SCHLESWIGER NACHRICHTEN

 

Archäologisches Fundarchiv

Gottorf: Umzug mit 130 000 Kartons

29. Dezember 2009 | 05:00 Uhr | Von Ove Jensen

Das ehemalige Kontor eines Obsthändlers: Hier lagert Magazin-Leiterin Dr. Ingrid Ulbricht wertvolle archäologische Funde. Foto: Jensen

Rund 150.000 Kartons sollen in der neuen Magazinhalle Platz haben, 130.000 werden bereits beherbergt: Das archäologische Fundarchiv des Landesmuseums zieht in einen Neubau nach Busdorf.

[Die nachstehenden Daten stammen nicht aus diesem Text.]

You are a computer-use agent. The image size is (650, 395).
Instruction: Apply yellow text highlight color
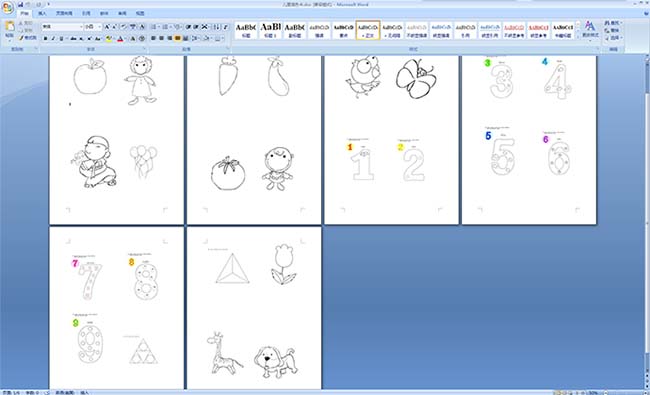109,39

Schleswig. Dr. Ingrid Ulbricht sitzt in einem dicken Wollpullover an ihrem Schreibtisch, neben der Gasheizung läuft ein Elektro-Radiator. Im archäologischen Fundarchiv auf der Gottorfer Schlossinsel pfeift der eisige Wind durch die Ritzen. Dass der Leiterin der Einrichtung und ihren Mitarbeitern kalt wird, ist nicht das einzige Problem. Hier lagern empfindliche Fundstücke vom Faustkeil aus der Steinzeit bis zum mittelalterlichen Schwert - in einem Wirtschaftsgebäude aus dem Jahr 1856, dem einzigen Haus auf der Schlossinsel, das niemals saniert wurde, seit vor bald 60 Jahren das Landesmuseum hier einzog. Im Untergeschoss ist noch das hölzerne Kontor aus den Zeiten erhalten, als der Obsthändler Olff Köpke hier seine Bananen lagerte.

Das Magazin ist Schleswig-Holsteins "Archiv für die vorschriftliche Zeit", so beschreibt es Ingrid Ulbricht und zieht damit automatisch einen Vergleich zum hochmodernen Gebäudekomplex des Landesarchivs wenige hundert Meter weiter. Ein halbes Jahr noch, dann werden die Archäologen wenigstens annähernd ähnliche Arbeitsbedingungen haben wie ihre Kollegen mit den Urkunden und Akten aus Papier. Vor wenigen Wochen haben in Busdorf die Bauarbeiten für eine 510 Quadratmeter große Magazinhalle begonnen. An der Bundesstraße 76 kurz vor Haithabu werden bis zu 150 000 Kartons in zwei Etagen Platz haben. Das Passivklima in dem Stahlbau soll Heizkosten sparen und die archäologischen Fundstücke schonen. 130 000 Kartons beherbergt das Magazin schon jetzt. Die neue Halle ist so konstruiert, dass sie problemlos erweitert werden kann. Das dürfte in absehbarer Zeit aber nicht erforderlich sein, denn nach einer Sanierung soll auch das bisherige Gebäude auf der Schlossinsel wieder archäologische Fundstücke beherbergen.

"Besonders gefragt sind Schmuck und Waffen"

Für die Investition in Busdorf hat die Stiftung Schleswig-Holsteinische Landesmuseen Mittel aus dem Konjunkturpaket II der Bundesregierung erhalten. Die Baukosten betragen 1 364 000 Euro. Allein das ausgefeilte Regalsystem kostet eine halbe Million Euro. "Wir müssen jederzeit problemlos an alle Fundstücke herankommen können", beschreibt Ingrid Ulbricht die Anforderungen. Nicht nur Wissenschaftler aus dem In- und Ausland nutzen die Bestände des Magazins rege für ihre Forschung. Auch zahlreiche Museen interessieren sich für Sonderausstellungen insbesondere für Funde aus Haithabu. "Besonders gefragt sind Schmuck und Waffen", sagt Ulbricht. Keramik laufe eher nicht so gut.

Zuletzt gab es eine große Wikingerausstellung im österreichischen Leoben mit 105 000 Besuchern. Die Exponate kamen zu einem beträchtlichen Teil aus dem Schleswiger Fundus. Natürlich bedienen sich auch die Schleswiger Ausstellungsmacher auf Schloss Gottorf und im Wikinger-Museum in Haithabu aus dem Magazin.